Stamos, who worked in Facebook as Chief Security Advisor from 2015-2018, is currently a professor at Stanford University. He will be a paid consultant to Zoom, a report by Reuters states.
In late March Stamos in a series of tweets urged Zoom to draw a 30-day plan and to improve its transparency. This led to Zoom's founder and CEO, Eric Yuan asking him to weigh as an outside consultant.
To fix the app's flawed security policies and zoombombing which caused intruders or trolls to randomly enter a shared conference call, Zoom has vowed to take a few measures.
As per a report by engadget, Zoom has rolled out a new version of the app. This version will remove the meeting ID from the Title bar so that it can't be leaked through screenshots.
Apart from this, the report states, hosts will have access to a security icon that has all of the app's in-meeting security controls This includes the ability to switch on the waiting room. The feature was reportedly set on default so that hosts would have to approve people entering a chat.
The report by Reuters states that Zoom has embarked a 90-day-plan and has formed a CISO Council, which includes chief information security officers of HSBC, NTT Data, Procore and Ellie Mae, to discuss privacy, security and technology issues. It further states a board will be set up to advise Yuan on privacy issues. The members include executives from VMware, Netflix, Uber and Electronic Arts.

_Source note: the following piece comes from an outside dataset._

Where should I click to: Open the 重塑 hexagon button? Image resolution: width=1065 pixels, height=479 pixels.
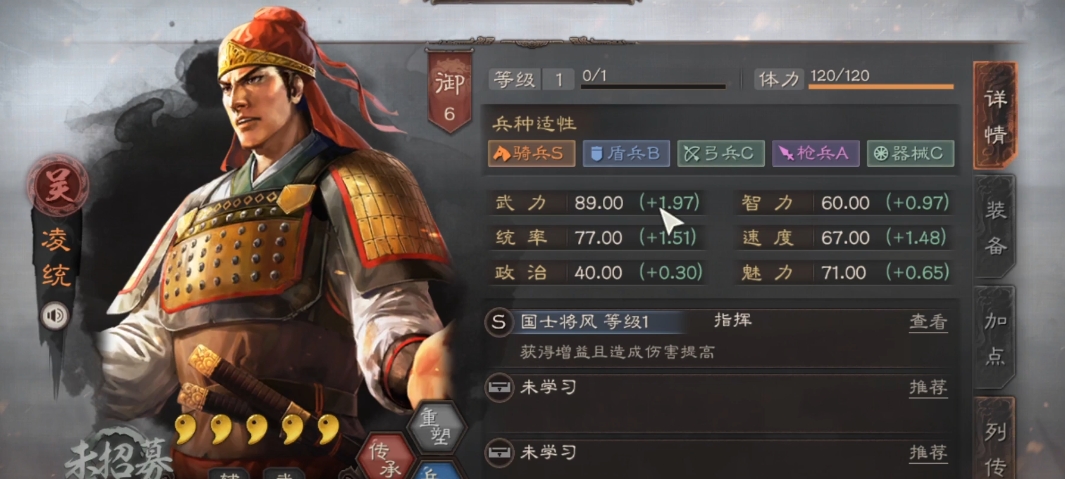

This development comes after Google asked all its employees not to use the app on desktop or laptops citing security concerns. The tech giant has banned the app. Other than zoombombing, the app faced other issues like there being no end-to-end encryption and routing of traffic through China.
Before Google, Taiwan and Germany put restrictions on Zoom's use. Elon Musk's company SpaceX, too, has banned the app's use over security concerns.
Video conferencing apps have been in the headlines since the time work-from-home culture has become a norm.
Zoom was introduced in 2019 but soon gained reach and users after global lockdowns were ordered in the backdrop of the coronavirus pandemic. The app has seen daily users jump to 200 million from 10 million and the stock surged to a record high in March.